:: TO DO ::
Your answer should be the lines below from the one with "The width and height of the screenshot is (1366, 654)." to the one with "Task: Switch to Материальные ресурсы tab", both included, given again exactly and with nothing added.

(Records drawn from a dataset)
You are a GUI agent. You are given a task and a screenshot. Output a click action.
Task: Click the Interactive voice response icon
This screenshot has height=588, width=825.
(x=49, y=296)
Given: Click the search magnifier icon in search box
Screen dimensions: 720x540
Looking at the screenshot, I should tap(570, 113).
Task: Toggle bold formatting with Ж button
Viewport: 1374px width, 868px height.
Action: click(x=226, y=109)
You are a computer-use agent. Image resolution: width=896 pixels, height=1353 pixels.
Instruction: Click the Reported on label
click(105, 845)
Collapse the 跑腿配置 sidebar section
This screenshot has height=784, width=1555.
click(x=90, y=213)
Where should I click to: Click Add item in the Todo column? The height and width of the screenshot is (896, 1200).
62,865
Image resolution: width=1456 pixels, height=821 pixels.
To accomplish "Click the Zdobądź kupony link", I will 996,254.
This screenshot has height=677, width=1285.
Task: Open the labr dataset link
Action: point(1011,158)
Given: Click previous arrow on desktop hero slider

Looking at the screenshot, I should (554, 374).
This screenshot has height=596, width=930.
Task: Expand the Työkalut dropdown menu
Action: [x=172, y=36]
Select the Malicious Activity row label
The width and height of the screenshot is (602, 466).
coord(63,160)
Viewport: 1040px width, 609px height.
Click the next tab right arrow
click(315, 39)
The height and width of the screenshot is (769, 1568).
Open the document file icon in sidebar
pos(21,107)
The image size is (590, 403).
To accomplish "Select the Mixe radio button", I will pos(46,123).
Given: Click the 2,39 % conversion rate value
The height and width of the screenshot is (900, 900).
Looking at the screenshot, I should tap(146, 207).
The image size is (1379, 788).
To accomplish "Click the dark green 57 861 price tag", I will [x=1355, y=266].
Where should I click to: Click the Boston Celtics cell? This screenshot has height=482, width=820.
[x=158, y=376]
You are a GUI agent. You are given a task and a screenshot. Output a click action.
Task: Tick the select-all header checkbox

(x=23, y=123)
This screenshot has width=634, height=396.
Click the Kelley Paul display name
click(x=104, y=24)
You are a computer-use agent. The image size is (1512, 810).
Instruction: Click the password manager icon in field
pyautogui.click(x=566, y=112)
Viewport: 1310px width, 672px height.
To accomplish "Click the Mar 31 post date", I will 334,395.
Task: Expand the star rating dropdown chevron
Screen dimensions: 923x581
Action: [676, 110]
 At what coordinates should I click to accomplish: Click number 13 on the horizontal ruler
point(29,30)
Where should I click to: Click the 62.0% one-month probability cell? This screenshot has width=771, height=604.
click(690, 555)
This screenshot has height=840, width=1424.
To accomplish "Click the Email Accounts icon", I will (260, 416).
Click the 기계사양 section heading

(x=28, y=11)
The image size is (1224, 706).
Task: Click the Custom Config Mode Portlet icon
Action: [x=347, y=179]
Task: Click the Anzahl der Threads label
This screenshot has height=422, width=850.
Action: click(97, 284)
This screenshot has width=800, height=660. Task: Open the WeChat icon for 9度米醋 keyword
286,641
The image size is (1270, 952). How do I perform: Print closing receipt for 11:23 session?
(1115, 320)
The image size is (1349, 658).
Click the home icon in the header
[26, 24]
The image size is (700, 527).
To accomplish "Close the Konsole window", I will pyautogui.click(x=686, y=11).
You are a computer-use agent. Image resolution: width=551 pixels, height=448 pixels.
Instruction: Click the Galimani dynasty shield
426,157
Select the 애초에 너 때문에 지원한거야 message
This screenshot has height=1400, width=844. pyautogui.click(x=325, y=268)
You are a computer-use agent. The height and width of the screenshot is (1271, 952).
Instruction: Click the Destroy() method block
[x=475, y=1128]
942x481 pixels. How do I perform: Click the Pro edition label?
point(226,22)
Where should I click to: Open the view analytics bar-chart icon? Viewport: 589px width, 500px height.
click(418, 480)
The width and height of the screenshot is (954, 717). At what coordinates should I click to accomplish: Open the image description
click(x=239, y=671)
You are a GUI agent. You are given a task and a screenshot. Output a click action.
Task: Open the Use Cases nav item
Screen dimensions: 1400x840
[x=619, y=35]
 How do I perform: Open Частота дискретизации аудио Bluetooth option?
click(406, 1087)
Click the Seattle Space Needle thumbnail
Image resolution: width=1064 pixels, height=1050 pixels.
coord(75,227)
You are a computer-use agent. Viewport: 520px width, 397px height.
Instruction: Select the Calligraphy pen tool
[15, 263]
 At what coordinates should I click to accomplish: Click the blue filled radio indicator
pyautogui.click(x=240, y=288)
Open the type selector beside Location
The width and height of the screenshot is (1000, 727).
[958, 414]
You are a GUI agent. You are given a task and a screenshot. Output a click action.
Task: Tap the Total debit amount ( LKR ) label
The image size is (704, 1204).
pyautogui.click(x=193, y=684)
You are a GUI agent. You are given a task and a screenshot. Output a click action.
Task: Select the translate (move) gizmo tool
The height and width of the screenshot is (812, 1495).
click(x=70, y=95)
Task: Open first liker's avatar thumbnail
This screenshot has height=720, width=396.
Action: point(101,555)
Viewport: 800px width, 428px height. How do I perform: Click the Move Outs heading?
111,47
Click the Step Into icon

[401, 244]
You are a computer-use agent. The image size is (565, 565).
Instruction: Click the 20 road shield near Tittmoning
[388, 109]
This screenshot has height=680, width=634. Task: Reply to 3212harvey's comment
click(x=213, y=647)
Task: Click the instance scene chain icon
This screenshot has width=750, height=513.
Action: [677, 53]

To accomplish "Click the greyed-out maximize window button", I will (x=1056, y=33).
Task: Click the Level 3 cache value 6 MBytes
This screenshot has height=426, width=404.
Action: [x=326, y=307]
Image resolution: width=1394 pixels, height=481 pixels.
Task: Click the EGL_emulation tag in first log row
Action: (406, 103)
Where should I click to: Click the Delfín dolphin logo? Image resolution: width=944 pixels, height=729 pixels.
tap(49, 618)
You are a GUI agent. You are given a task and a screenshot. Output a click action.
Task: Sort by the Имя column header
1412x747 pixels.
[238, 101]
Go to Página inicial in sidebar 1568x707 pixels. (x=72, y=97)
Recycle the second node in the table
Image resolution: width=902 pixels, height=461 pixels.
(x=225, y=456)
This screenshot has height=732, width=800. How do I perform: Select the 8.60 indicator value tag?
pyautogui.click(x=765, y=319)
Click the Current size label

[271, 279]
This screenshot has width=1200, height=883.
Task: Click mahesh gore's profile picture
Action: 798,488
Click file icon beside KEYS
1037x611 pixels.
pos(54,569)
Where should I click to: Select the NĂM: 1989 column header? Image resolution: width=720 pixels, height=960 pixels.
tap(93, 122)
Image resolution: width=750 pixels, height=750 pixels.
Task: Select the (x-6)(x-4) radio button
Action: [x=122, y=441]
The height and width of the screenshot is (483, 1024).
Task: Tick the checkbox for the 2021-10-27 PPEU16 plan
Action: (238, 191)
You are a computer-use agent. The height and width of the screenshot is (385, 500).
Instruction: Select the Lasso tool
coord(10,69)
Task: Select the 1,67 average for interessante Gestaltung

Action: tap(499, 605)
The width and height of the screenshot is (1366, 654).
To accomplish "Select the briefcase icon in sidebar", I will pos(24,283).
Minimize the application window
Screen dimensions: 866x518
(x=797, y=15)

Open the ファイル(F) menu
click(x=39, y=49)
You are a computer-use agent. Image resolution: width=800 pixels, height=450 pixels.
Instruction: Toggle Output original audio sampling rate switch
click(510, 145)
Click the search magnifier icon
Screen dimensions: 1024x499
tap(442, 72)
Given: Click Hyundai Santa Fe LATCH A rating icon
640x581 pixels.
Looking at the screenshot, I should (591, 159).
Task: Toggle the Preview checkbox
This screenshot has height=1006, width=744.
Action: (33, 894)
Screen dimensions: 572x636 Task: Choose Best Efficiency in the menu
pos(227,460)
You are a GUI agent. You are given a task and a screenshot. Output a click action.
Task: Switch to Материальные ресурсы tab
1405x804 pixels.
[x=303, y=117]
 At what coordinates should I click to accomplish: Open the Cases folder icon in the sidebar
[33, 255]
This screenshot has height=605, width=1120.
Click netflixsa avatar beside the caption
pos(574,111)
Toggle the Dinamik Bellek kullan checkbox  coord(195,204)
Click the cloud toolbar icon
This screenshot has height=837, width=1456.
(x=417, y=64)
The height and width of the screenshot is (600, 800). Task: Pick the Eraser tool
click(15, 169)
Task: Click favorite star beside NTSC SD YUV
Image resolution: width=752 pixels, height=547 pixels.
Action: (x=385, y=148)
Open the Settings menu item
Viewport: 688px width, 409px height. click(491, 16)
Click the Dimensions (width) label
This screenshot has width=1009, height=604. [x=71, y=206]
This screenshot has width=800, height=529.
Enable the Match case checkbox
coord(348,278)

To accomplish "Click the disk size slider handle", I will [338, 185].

:: TASK OUTPUT ::
The width and height of the screenshot is (1366, 654).
To accomplish "Select the briefcase icon in sidebar", I will pos(24,283).
Minimize the application window
Screen dimensions: 866x518
(x=797, y=15)

Open the ファイル(F) menu
click(x=39, y=49)
You are a computer-use agent. Image resolution: width=800 pixels, height=450 pixels.
Instruction: Toggle Output original audio sampling rate switch
click(510, 145)
Click the search magnifier icon
Screen dimensions: 1024x499
tap(442, 72)
Given: Click Hyundai Santa Fe LATCH A rating icon
640x581 pixels.
Looking at the screenshot, I should (591, 159).
Task: Toggle the Preview checkbox
This screenshot has height=1006, width=744.
Action: (33, 894)
Screen dimensions: 572x636 Task: Choose Best Efficiency in the menu
pos(227,460)
You are a GUI agent. You are given a task and a screenshot. Output a click action.
Task: Switch to Материальные ресурсы tab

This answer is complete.